Due to the 32 bits OS, I apparently can't use the AVX instructions running on 256 bits. I have access to SSE4.2 instructions using 128bits and POPCNT can run on 16, 32 and 64 bits data, so looked promising. But I’ve tried several ways to provide 64 bits data to POPCNT without success. GCC 4.6.3 returns
- “unknown register name” for r8 to r15,
- “bad register name” for rax-rdx,
- when trying to provide mm registers or to give to my inline assembly function some uint64 or long long that are affected to registers in such a
way:
uint64 a, b;
__asm__ volatile (“POPCNT %1, %0;”
:”=r”(b)
:”r”(a)
:
)
gcc tells “operand type mismatch for popcnt”,
- and writing POPCNTQ leads to “invalid instruction suffix for popcnt”.

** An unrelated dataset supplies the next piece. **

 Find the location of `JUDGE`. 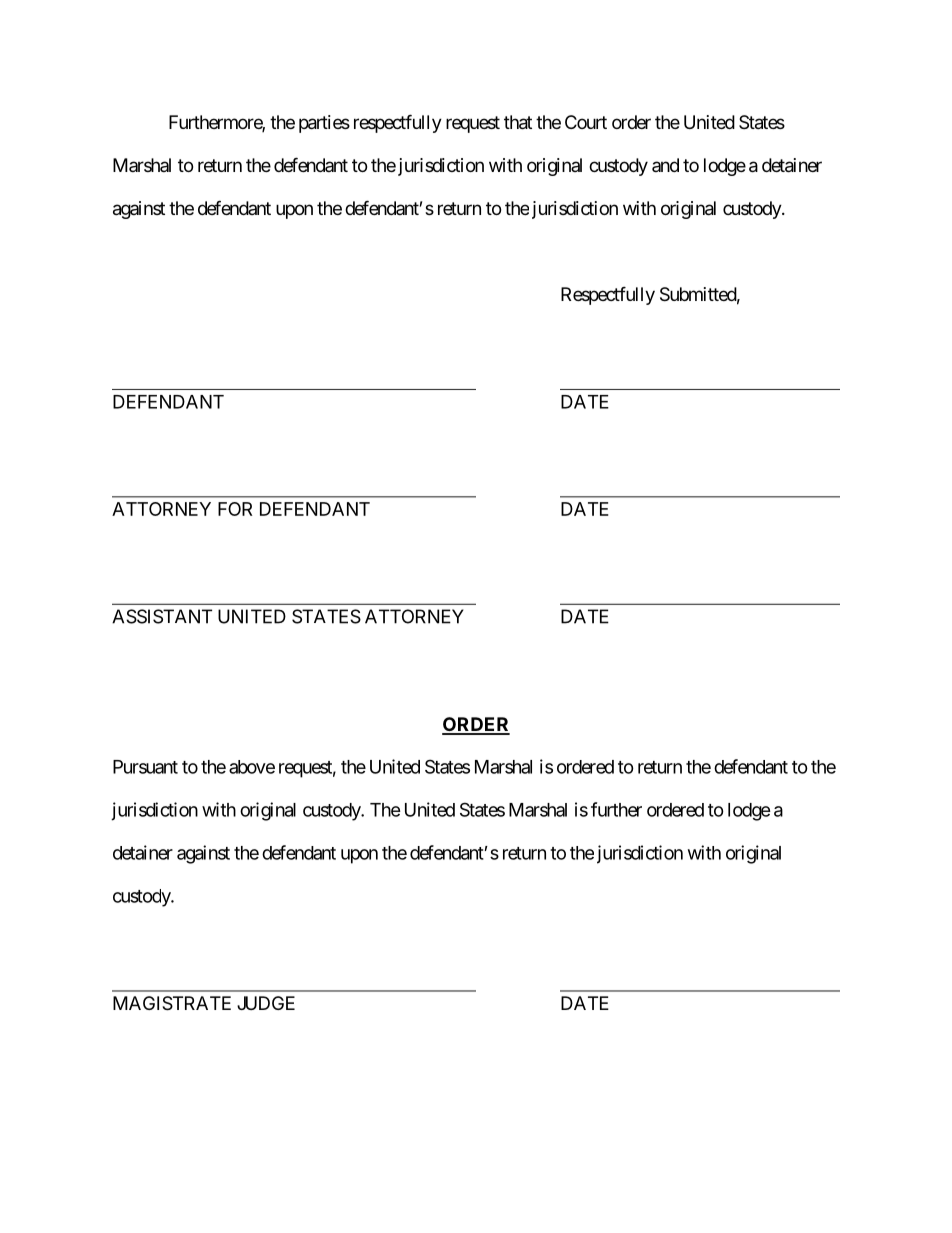

JUDGE is located at coordinates (266, 1003).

Would have been so nice if POPCNT was supporting 128 bits xmm registers...
Any workaround to apply POPCNT on 64 bits data in assembly?
PS: discussion about SSSE3 popcount using shuffle compared to SSE4 POPCNT performance found its conclusion here http://danluu.com/assembly-intrinsics/ and was due only to the fact that using intrinsics doesn't always provide efficient assembly code. It's nice using intrinsics to optimize quickly C/C++ code and if that's enough to reach the needs, fine. But else I obtained a nearly 30% performance improvement coding popcount using shuffle in assembly compared to intrinsics one.